→ **Screen grounding examples**
* * *
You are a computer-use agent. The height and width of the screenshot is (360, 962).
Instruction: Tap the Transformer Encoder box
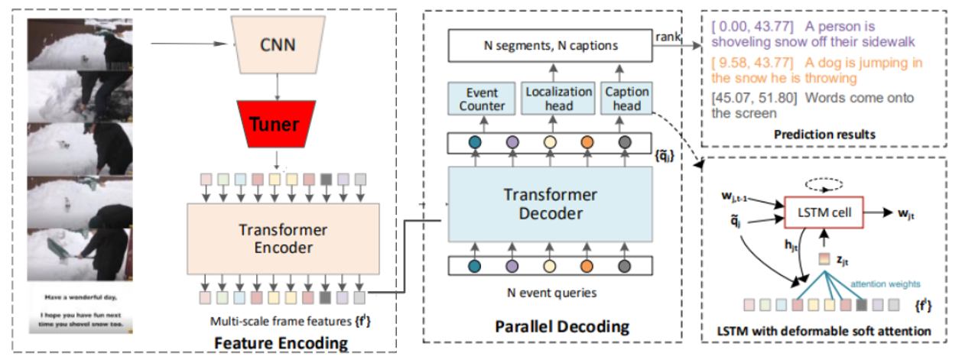click(282, 238)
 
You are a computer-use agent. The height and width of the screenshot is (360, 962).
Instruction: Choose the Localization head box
click(559, 99)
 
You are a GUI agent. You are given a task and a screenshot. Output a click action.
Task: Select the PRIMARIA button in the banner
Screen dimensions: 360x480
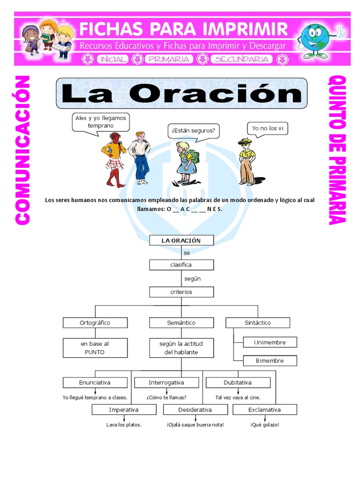168,59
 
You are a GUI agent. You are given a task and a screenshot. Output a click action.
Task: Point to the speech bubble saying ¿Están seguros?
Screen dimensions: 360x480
194,131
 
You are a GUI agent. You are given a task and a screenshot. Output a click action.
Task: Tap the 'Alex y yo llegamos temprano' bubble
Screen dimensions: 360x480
100,122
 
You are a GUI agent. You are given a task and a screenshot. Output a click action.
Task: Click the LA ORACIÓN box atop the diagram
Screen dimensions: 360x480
181,240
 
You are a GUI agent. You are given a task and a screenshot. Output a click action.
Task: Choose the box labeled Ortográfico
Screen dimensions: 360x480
96,322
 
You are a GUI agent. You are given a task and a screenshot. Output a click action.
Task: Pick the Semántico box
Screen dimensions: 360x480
181,322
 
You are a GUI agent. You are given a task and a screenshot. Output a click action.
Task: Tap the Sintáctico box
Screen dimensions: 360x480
258,322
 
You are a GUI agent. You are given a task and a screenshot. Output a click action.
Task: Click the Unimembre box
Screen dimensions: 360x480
270,342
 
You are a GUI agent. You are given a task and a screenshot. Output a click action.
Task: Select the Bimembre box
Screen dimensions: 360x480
270,360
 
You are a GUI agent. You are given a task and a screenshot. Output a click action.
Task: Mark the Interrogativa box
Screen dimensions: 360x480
166,382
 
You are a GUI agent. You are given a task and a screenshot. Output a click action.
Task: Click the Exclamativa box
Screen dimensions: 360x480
265,410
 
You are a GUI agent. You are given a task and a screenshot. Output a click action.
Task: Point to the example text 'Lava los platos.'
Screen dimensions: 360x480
124,425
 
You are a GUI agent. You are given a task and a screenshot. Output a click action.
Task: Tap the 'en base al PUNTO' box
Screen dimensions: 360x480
96,348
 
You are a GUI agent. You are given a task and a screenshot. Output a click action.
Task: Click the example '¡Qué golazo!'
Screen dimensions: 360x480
265,425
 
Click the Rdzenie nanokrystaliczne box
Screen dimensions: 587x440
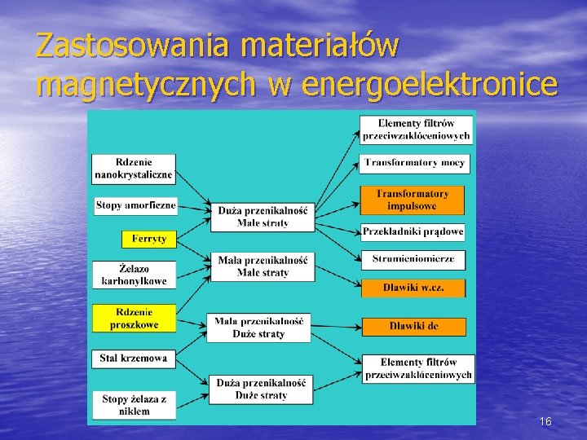tap(134, 168)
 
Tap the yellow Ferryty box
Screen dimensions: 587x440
tap(148, 239)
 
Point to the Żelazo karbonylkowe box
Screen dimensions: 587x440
tap(134, 274)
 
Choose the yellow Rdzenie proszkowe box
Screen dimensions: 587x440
tap(134, 318)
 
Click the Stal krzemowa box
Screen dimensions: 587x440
tap(134, 357)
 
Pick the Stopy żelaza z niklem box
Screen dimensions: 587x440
tap(134, 405)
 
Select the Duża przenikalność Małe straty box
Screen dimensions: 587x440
tap(262, 216)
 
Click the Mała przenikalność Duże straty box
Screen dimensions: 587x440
tap(258, 327)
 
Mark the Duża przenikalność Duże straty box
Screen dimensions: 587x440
tap(262, 389)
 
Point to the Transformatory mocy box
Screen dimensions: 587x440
tap(414, 163)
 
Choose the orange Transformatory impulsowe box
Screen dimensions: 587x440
tap(412, 200)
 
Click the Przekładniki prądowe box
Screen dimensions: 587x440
tap(413, 231)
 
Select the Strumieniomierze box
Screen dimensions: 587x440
tap(413, 259)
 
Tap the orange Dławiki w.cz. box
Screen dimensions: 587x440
tap(413, 288)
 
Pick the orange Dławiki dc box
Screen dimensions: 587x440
tap(413, 326)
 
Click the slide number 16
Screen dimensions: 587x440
tap(545, 421)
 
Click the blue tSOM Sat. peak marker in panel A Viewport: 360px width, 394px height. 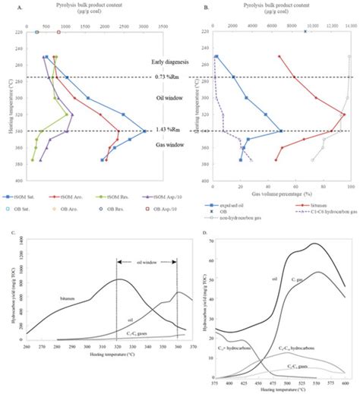tap(144, 131)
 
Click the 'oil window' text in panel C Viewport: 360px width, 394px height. tap(147, 243)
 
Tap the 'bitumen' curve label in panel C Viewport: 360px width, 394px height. tap(70, 300)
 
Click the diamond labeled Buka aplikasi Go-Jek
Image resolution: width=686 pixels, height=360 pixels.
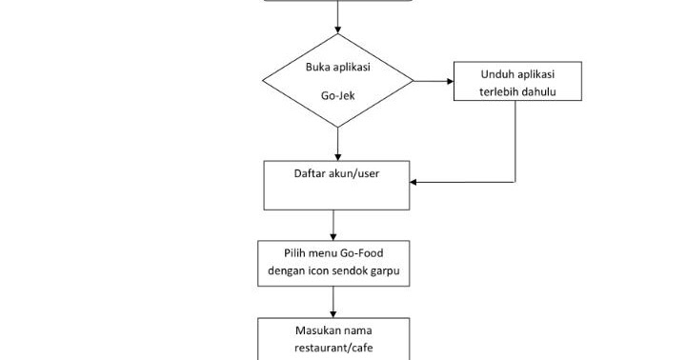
* * *
→ **THE TASK**
How many lines of the material above contain the word "Choose"? Reply with the number only.

→ **REPLY**
4